I’ve run into an interesting problem using DRb as the frontend for
publishing one of our services. We have a single Ruby process publishing
a service via DRb. The service is consumed by 100-300 clients at any
When the server is first started, things seem to go fine. However, after
a while, it appears that things get out of hand. The number of threads
goes from ~250 (1 per client) to ~400. During this period, the server is
still responsive to some requests, though they are quite slow.
Soon after the number of threads tops 400, it turns a corner and just
goes wild all the way up to 1024 threads. The rate of growth between 400
and 1024 is very fast. Once it reaches 1024 threads, it tops out. This
is strange because the clients are continuing to attempt to make
requests, they just aren’t being processed anymore.
If, once the server has died, I kill all the clients, eventually, the
thread count will reduce most of the way down, but stop short of the
bottom.
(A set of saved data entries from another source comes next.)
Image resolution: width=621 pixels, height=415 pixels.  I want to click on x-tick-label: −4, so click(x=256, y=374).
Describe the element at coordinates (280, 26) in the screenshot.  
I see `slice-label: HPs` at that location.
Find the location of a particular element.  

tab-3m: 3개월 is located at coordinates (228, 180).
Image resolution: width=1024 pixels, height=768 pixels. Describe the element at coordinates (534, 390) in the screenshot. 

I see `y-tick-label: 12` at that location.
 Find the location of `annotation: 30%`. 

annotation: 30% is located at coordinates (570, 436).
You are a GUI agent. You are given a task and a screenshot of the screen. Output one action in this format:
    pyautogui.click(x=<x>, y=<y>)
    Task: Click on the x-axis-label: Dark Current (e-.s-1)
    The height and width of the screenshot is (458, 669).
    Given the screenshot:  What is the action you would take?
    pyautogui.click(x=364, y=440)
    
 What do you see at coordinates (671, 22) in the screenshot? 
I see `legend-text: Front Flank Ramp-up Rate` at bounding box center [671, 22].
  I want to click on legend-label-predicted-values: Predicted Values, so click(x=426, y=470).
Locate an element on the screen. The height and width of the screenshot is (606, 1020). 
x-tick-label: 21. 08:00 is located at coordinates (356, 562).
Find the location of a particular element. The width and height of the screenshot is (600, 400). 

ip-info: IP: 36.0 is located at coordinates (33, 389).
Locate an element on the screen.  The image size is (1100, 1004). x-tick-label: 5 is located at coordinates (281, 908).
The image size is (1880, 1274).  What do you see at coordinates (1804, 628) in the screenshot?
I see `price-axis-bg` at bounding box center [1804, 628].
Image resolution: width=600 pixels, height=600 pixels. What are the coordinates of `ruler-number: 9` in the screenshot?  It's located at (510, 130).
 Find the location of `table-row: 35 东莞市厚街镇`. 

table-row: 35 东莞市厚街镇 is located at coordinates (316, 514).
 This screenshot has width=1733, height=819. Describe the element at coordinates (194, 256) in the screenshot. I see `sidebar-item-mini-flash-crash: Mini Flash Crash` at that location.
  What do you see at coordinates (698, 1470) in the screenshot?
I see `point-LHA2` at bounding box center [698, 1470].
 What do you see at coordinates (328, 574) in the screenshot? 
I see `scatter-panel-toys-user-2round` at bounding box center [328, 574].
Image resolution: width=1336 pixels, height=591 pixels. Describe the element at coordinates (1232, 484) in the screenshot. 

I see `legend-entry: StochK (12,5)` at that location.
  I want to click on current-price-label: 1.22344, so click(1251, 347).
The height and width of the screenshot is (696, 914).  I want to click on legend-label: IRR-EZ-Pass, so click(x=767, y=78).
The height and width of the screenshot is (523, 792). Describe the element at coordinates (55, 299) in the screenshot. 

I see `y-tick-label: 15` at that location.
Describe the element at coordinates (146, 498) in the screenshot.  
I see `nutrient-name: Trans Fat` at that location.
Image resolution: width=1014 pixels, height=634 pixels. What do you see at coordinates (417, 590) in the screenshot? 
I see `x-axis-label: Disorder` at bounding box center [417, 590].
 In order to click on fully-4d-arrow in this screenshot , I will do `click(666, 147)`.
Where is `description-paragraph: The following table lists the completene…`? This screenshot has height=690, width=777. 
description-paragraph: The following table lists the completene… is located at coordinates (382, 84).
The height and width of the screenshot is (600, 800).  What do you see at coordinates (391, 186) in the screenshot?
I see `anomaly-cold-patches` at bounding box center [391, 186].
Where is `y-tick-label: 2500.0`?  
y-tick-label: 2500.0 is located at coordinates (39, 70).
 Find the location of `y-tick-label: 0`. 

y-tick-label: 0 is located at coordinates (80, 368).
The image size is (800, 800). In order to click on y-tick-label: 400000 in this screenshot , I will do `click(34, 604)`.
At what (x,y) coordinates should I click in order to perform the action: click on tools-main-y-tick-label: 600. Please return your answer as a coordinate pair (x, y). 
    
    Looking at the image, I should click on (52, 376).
Most often, the thread count seems to reach 64, and won’t go any
lower. At this point, the ruby process is using 100% of the cpu, though
what it is doing is anyone’s guess. It will not become responsive again
until it is restarted. There are also quite a lot of TCP sockets hanging
out in the CLOSE_WAIT state on the server.
I have attached two sample files I’ve used to recreate this error in a
vacuum. Run test_server.rb, then do “ruby test_client.rb start 50” to
pretty quickly max out the number of threads on the server.
Has anyone encountered this kind of problem before?
It’s also worth noting that DRb has no way at all of protecting itself
from too many connections - it will gladly run into the max allowed open
file handles limit and not handle the error correctly. (I increased the
open file handle limit on my production system because I thought that
was the issue. It appears not to be.) Should DRb be extended to have
more safe server features, or is it just not intended to fill that use?
Could anyone recommend a better, lightweight, robust Ruby RPC library?